• **What the task asks**: With pictures left out, please repeat word for word the lines from the one containing "Instruction: Open the Tangeld entry dated 27" through the end of the records.

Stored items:
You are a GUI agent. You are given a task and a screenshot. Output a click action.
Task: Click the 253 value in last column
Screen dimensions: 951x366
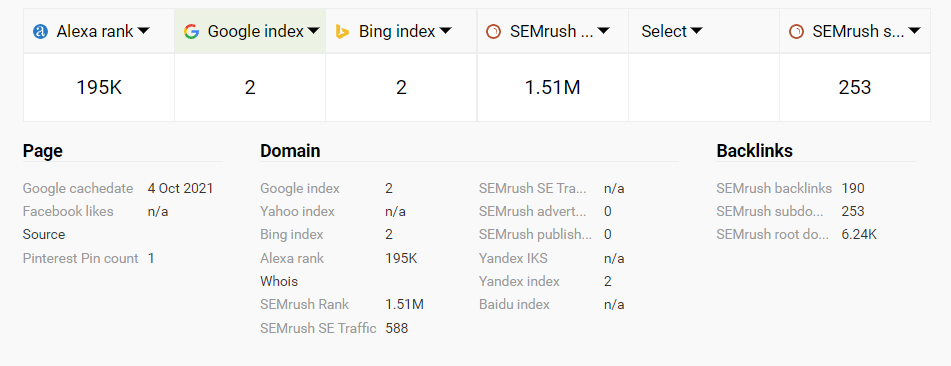point(855,87)
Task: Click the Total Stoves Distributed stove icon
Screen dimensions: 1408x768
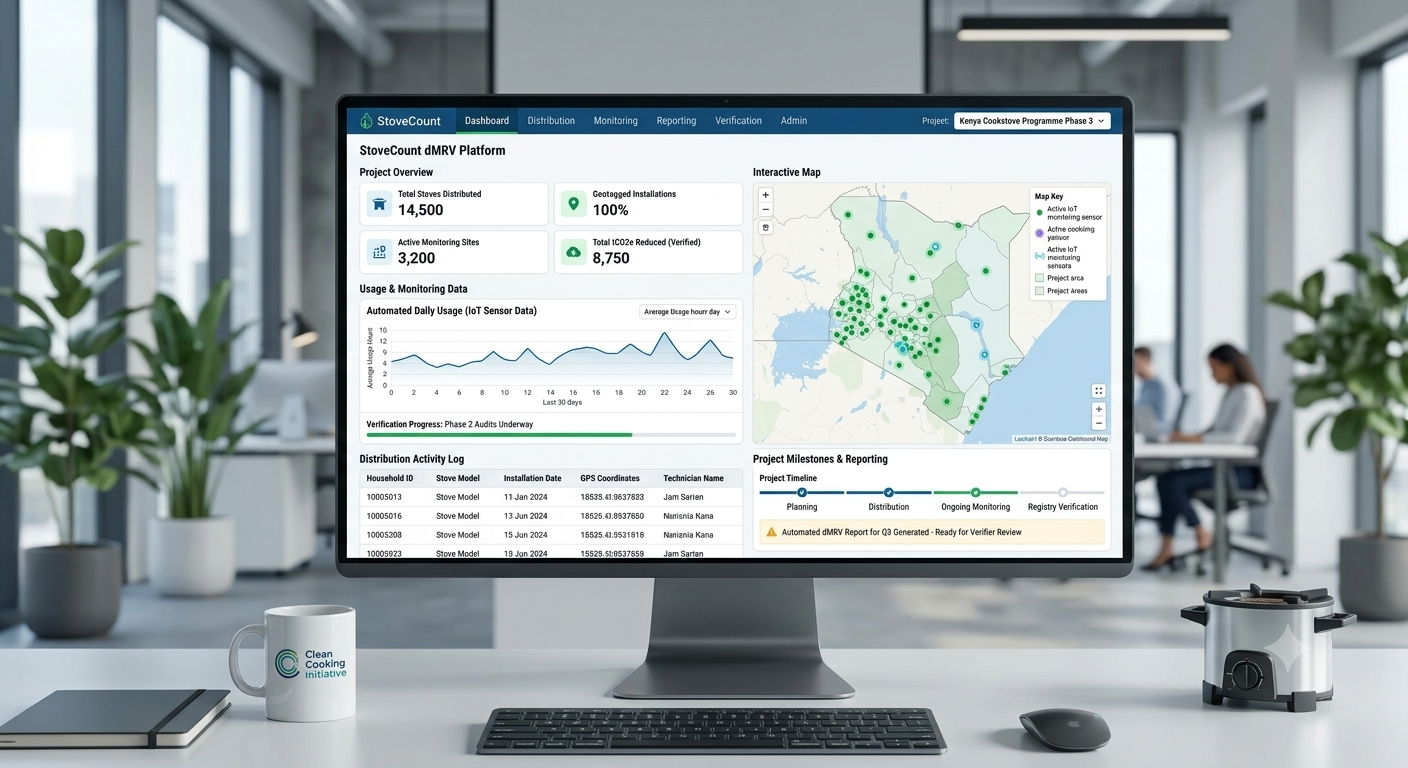Action: (x=379, y=203)
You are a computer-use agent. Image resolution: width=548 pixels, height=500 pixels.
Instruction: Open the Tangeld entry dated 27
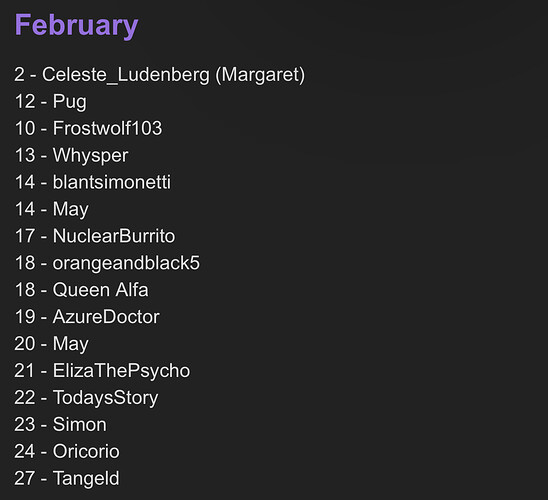point(67,479)
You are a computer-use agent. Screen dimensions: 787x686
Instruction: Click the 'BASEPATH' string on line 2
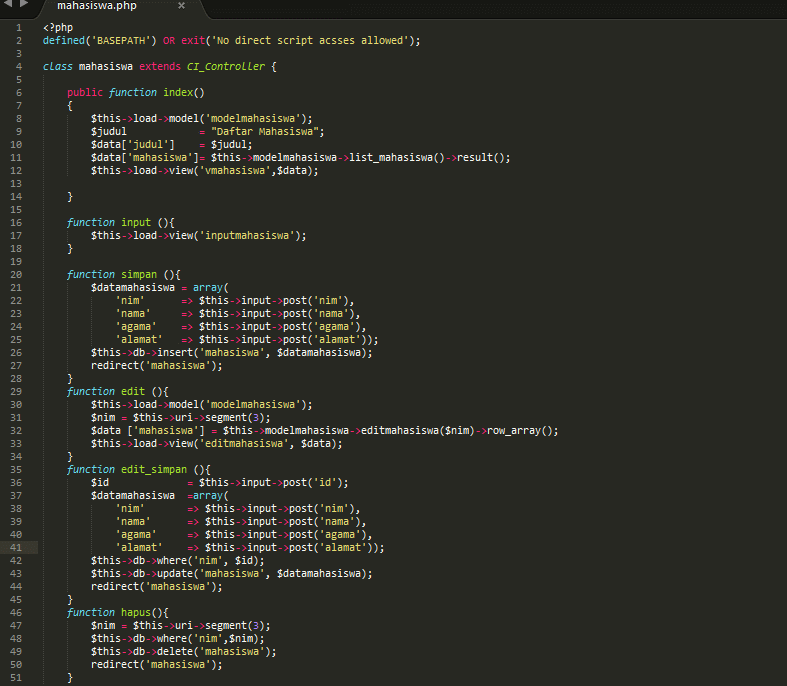120,40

• **Solution to the problem**:
Instruction: Open the Tangeld entry dated 27
point(67,479)
You are a computer-use agent. Screen dimensions: 787x686
Instruction: Click the 'BASEPATH' string on line 2
120,40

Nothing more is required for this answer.